DeviceCentral

Werkgebiedcomponenten

Wat volgt zijn de hoofdcomponenten van het Adobe Device Central werkgebied:

Deelvenster apparaatsets
Hierin ziet u eerst een standaardset van algemeen gebruikte apparaten, de 'Voorbeeld FL-telefoons'. Welke apparaten voor het testen beschikbaar zijn, hangt meestal af van het inhoudstype dat u specificeert bij aanmaken of vooraf bekijken van mobiele inhoud, of bij het gebruik van de emulator. Als het door Flash wordt gegenereerd, wordt een extra apparaatset getoond met de apparaten die u hebt gespecificeerd voor het aanmaken van het FLA-bestand. (De nieuwe, Flashspecifieke apparaatset wordt naar het FLA-bestand genoemd.) Om aangepaste apparaatsets te maken, sleept (of kopieert en plakt) u pictogrammen uit de lijst Beschikbare apparaten in het deelvenster Apparaatsets.
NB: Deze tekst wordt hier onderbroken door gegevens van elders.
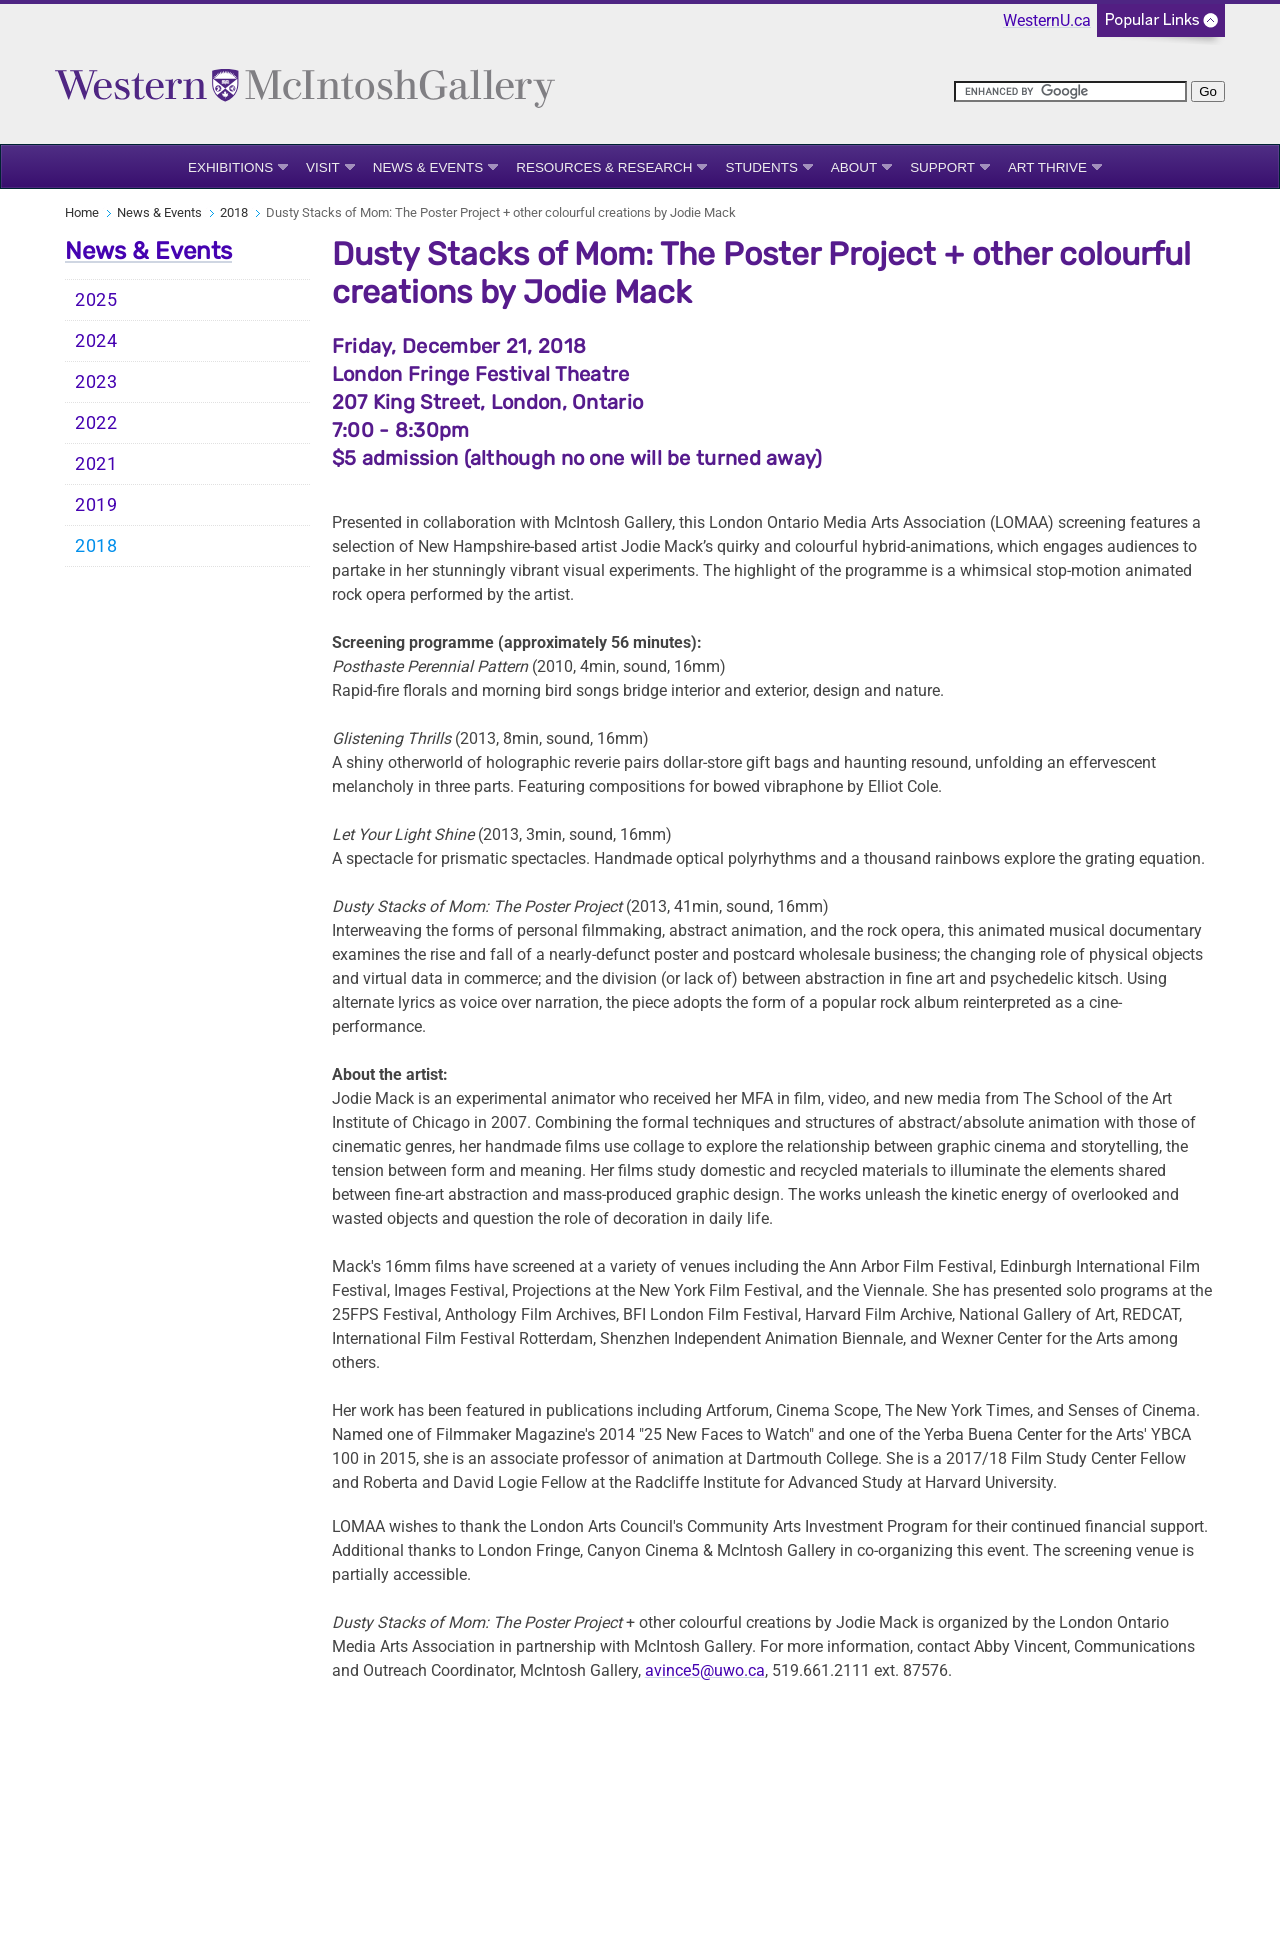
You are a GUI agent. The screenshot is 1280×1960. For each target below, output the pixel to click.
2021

U maakt na een tijdje waarschijnlijk zelf aangepaste sets om inhoud en projecten te testen. U kunt deze met uw teamleden delen door de apparaatsets te exporteren of te importeren.

Als u een nieuw mobiel document voor Flash maakt met Adobe Device Central en een of meer apparaten uit de lijst Beschikbare apparaten selecteert, wordt een nieuwe apparaatset gemaakt die de volgende keer dat u dit bestand in de emulator test, in het deelvenster Apparaatsets verschijnt.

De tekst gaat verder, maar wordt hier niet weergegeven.